#### Texte de lecture ####
Histoire et dates-clés Barcelone
Barcelone, la ville d'Hamilcar ?
Barcelone est l'une des plus anciennes villes d'Espagne. La légende chuchote même que c'est Hercule qui l'aurait fondée. Plus sérieusement, on ignore si Barcelone était habitée avant la période romaine, mais certains historient émettent l'hypothèse d'un camp vers 230 av. J.-C. par le Carthaginois Hamilcar Barca (le papa du célèbre Hannibal), sur la colline de Montjuïc. C'est lui qui aurait donné son nom à la ville.
Les Romains fondent en tout cas une ville autour du mont Taber au Ier siècle av. J.-C. : les vestiges de la muraille et des colonnes, dans le Barri Gòtic actuel, montrent que cette colonie nommée Barcino prospérait et tirait ses revenus de la pêche et de la production agricole.
Les invasions
Rome tremble ? Voici les Alamans et les Francs qui arrivent pour chasser ses légions ; entre 260 et 270 apr. J.-C., Barcelone et Tarragone sont dévastées. Pendant 1 siècle et demi, la Catalogne est envahie et occupée successivement par des hordes de « barbares » en provenance du nord ou de l'est ; barbares germaniques (les Suèves) ou originaires d'Asie centrale : Alains, Vandales (dont certains historiens pensent – hypothèse controversée ! – qu’ils ont laissé leur nom au sud du pays, la Vandalousie, l’Andalousie actuelle). Puis les Wisigoths déboulent en 413, repoussant les Suèves vers l’ouest (le Portugal actuel) et les Vandales (dans lesquels s’étaient fondus les Alains) en Afrique du Nord.
En 711, un jeune guerrier berbère, Tarik, franchit le détroit qui désormais portera son nom (Gibraltar, de l’arabe Djebel Tarik, la montagne de Tarik) et entame sa progression vers le nord. En 715, c’est au tour des musulmans de s'approprier Barcelone, en la rebaptisant au passage Barjalonah. Puis Louis le Pieux, fils de Charlemagne, s'empare de la ville en 801. Les Carolingiens établissent un réseau de comtés avec, à leur tête, des vassaux originaires de la région. Barcelone devient une ville frontière dans la marche d'Espagne, cette zone tampon au sud des Pyrénées, destinée à servir de bouclier en cas d'éventuelles invasions.
Naissance d'une autonomie
Attardons-nous sur un personnage important et, pour tout dire, assez rigolo. C’est le fils du comte d’Urgell, nommé Guifré el-Pilòs, c’est-à-dire Guifred le Velu (qui portait remarquablement son nom...). Né en 865, ce joyeux drille conquiert avec ses frères les bastions catalans voisins, dont Barcelone. Il crée de nombreuses fondations religieuses dans la ville et la région.
#### Données enregistrées ####
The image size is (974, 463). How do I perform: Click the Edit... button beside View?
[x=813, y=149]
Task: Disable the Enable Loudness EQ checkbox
####
- Série d'exercices:
**1.** Répondez aux questions suivantes à partir du texte sur l'histoire de Barcelone.
(a) Quel nom portait la colonie fondée par les Romains autour du mont Taber ?
(b) En quelle année les Wisigoths arrivent-ils ?
(c) Qui s'empare de la ville en 801 ?
**2.** D'après le texte sur l'histoire de Barcelone, expliquez pourquoi le détroit franchi en 711 porte le nom de Gibraltar.

- Corrigé:
**1.**
(a) Barcino.
(b) En 413.
(c) Louis le Pieux, fils de Charlemagne.

**2.** C'est le guerrier berbère Tarik qui l'a franchi en 711. Le nom Gibraltar vient de l'arabe Djebel Tarik, qui signifie « la montagne de Tarik ».